Chronique

Bo Van Der Werf + Jozef Dumoulin

Speaking Kindly

Bo Van Der Werf (bs, ewi), Jozef Dumoulin (Fender Rhodes, claviers, électroniques)

Label / Distribution : PeeWee !

Les accointances sont réelles entre le claviériste Jozef Dumoulin et le saxophoniste baryton Bo van Der Werf. Ils se croisent depuis de nombreuses années sur des projets qu’ils dirigent ou co-dirigent et définissent plus particulièrement leur identité sonore dans cette grande charte esthétique qu’est la formation franco-belge Octurn. Le duo qu’ils proposent aujourd’hui n’est en rien une surprise puisqu’il se situe dans l’exact prolongement de leur pratique précédente, même s’il est l’occasion d’écouter de manière resserrée une relation parfaitement atypique dans le paysage actuel.
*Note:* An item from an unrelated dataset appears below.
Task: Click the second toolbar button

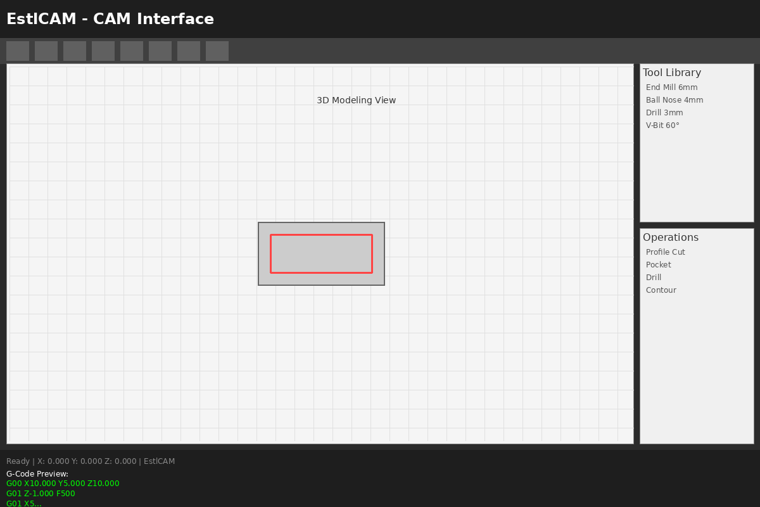Action: click(46, 51)
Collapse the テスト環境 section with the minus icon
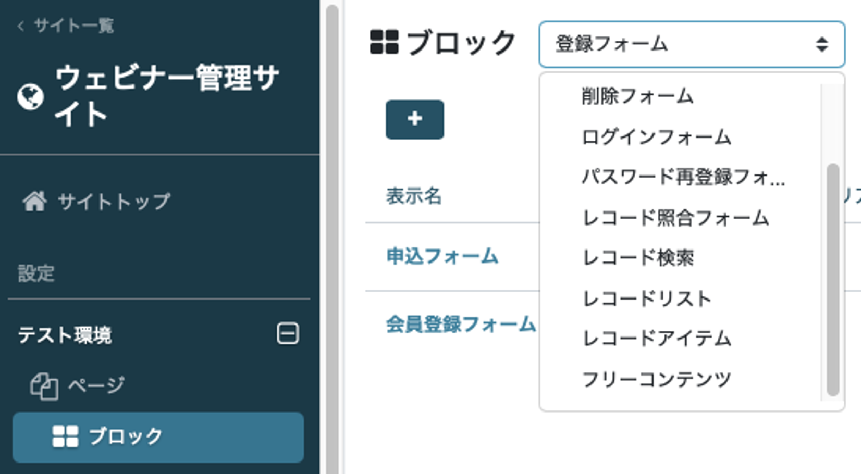Screen dimensions: 862x474 (288, 333)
Grand maître des claviers, plus précisément du Fender Rhodes, Dumoulin déploie comme toujours des sonorités uniques qui se construisent par accumulation de strates. Dans leur relation mouvante, elles constituent un paysage changeant où les sédiments déposés, totalement poreux, induisent des réactions chimiques permanentes. La plénitude comme l’accident y sont accueillis, voire souhaités, et malgré l’artificialité des machines, elles créent une proposition certes étrange mais organique.

Le souffle puissant et flegmatique du baryton de Bo Van Der Werf, quant à lui, peut alors se glisser à pas feutrés comme un ingrédient supplémentaire de ce plasma sonore. Les basses viennent se dissoudre dans les harmoniques que Dumoulin met en action et agitent un précipité à la contemplation magnétique. Par des mélodies hiératiques qui louvoient au cœur de ces horizons mobiles, évitant un écueil ou brisant la concentricité d’une onde, le saxophone, aussi spectral soit-il, est malgré tout charnel. L’ajout du chœur des moines de Gyuto (clin d’œil direct au disque d’Octurn) ou de bribes d’une berceuse ukrainienne confirme la singularité d’une musique à la dimension transcendantale.